Since this was our third visit to Willowbrook I was certainly aware of the $1.00 fee we had to pay each time we entered back into the resort.  You mentioned how many things there are to do in the area and believe me, we did most of them...Bolder Field, Bushkill Falls, Blakslee for groceries, Lake Wallenpaupack, both Casono's, Jim Thorpe, the Crossings Outlet and dinner out.  So now, each time we left the resort and returned we paid $1.00.   Our last visit we would go up to the lodge and use our receipts for pizza or at the bar for a drink, or we could even trade them in at the front desk for cash. Now you can not use them for anything other than the Sports Complex.  What a rip-off.  We had about $10.00 in receipts which I gave to a family when we left.  The ice cream shop is closed and the water in the swimming pool looked mucky.  All of the above are what I didn't like.  It's certainly not the area, I love the Pocono's and the surrounding area but I will not stay at the Split Rock (Willowbrook ) again.
So as I said before...that was our last visit there unless they find a buyer for the Resort and make some major changes.


----------



## gnipgnop (Jul 4, 2012)

[duplicate post)


----------



## nancylipp (Aug 18, 2012)

*Split Rock Sheriff's Sale Cancelled By the Bank*

From PAhomepage.com

Updated August 10th 2012.

It says:
The resort went up for Sheriff's sale in April. The owner owed a bank more than $20 million. But the sale was postponed repeatedly while the resort, the bank, and a property management company worked out an agreement.

Then, late Thursday, the bank called the Carbon County Sheriff's office and cancelled the sale. 
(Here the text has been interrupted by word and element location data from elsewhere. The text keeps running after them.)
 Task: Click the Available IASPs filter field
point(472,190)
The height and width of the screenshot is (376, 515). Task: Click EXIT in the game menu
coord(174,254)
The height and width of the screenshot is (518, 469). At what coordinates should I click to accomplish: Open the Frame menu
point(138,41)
I couldn't find anything else.  We will be up there in a little more than a week to vacation at Willowbrook.


----------



## gnipgnop (Aug 21, 2012)

Sure hope you have a good time.  Please let us know if there have been any improvements or good things happening.  Hope they can do something there because it *was* a great place to vacation.


----------



## nancylipp (Sep 2, 2012)

*back from a great vacation at Willowbrook*

I booked two double units and our whole family went up and it was great.  Great because we know how to have fun together.
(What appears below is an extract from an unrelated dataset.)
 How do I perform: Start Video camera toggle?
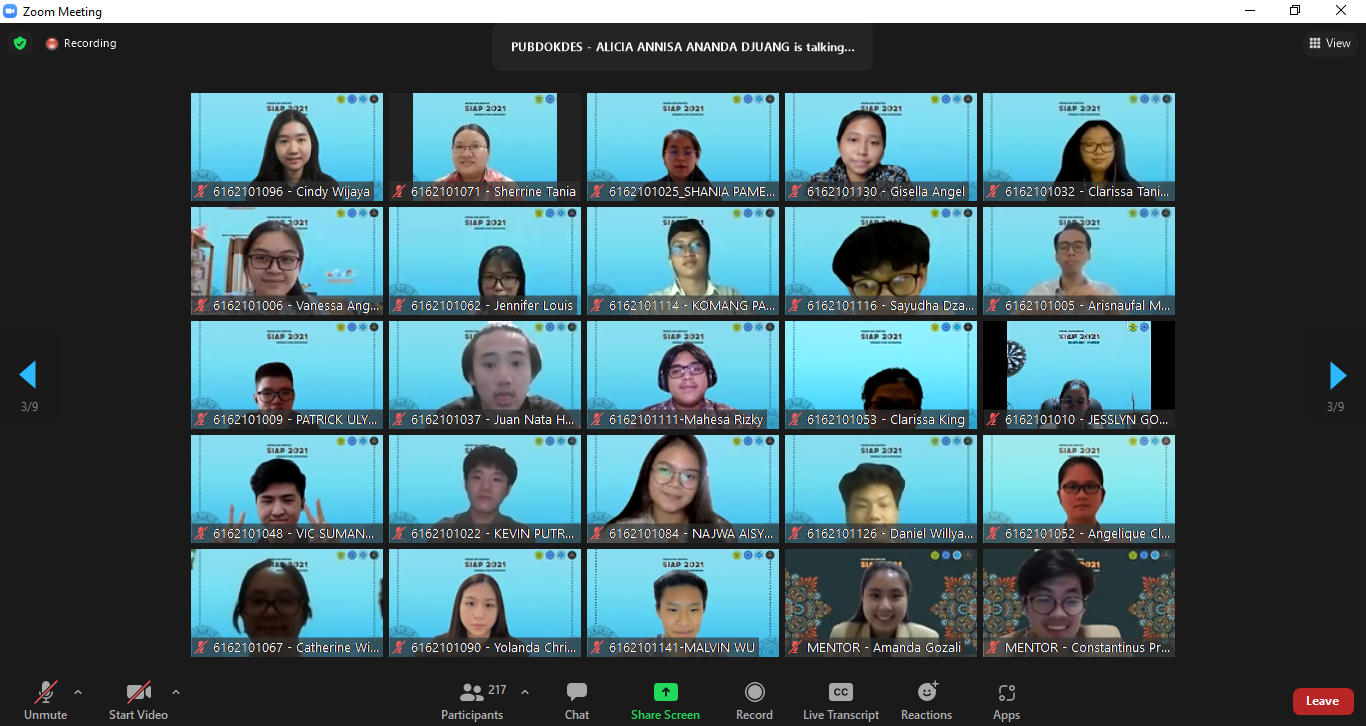click(138, 700)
I saw only minor changes in the resort.
I did not really spent time in the Galleria so I cannot report on other area.  We ordered from Galleria pizzeria and it was really good.  (Food in the past has been something to avoid in the resort).  We did not try the restaurants.  Gone were are the signs telling us what to do and what it would cost if we took something home with us.
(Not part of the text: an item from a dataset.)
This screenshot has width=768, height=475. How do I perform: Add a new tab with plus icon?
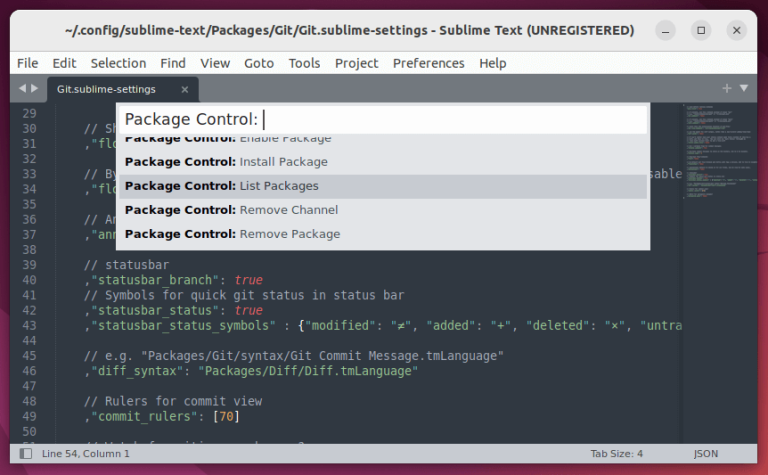[727, 89]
The area was cleaner.  Maintenance was much more responsive and present and the entry to the resort was really well cared for.   The beach was nice looking and lots of people were attending the activities.  We did have a couple of problems at the outdoor pool and did report them.  No towels at one point and the lifeguard leaving early another day.

I went to Owner Services in person because I knew that that was my best change of getting any information that was available.  And there was very little.  The Sheriffs sale was indeed called off and the resort is being marketed for sale (I couldn't get any details there).  New timeshare sales have been totally suspended since early Spring when this all started.  

We are definitely planning to go next year because this worked out so well.  Good place for a reunion.  

And yes there still is that $1 toll at the gate.  You can now spend it (max of $2. per) on ice cream at the Galleria or activities.


----------



## nancylipp (Jan 17, 2015)

*Splitrock (Willowbrook, Galleria) now part of Aston Resorts and hotels*

http://www.astonhotels.com/resort/overview/split-rock-resort-and-golf-club

Everything was great when we were there last August.   I found out that there was a new owner at that time, but no details.

You can view the newsletter at 
https://www.splitrockowner.com/

without logging in.

Nancy


----------



## gnipgnop (Jan 23, 2015)

Nancy:  Thank you so much for the update at Split Rock.  I was hoping this would happen one day.  We love going to the Pocono's and Willowbrook was always our go to place.  Now that Aston has taken over things are looking up.  Are you an owner at Willowbrook?


----------



## pedro47 (Jan 23, 2015)

In the 1990's this was a great family resort, thanks for the updated information.


----------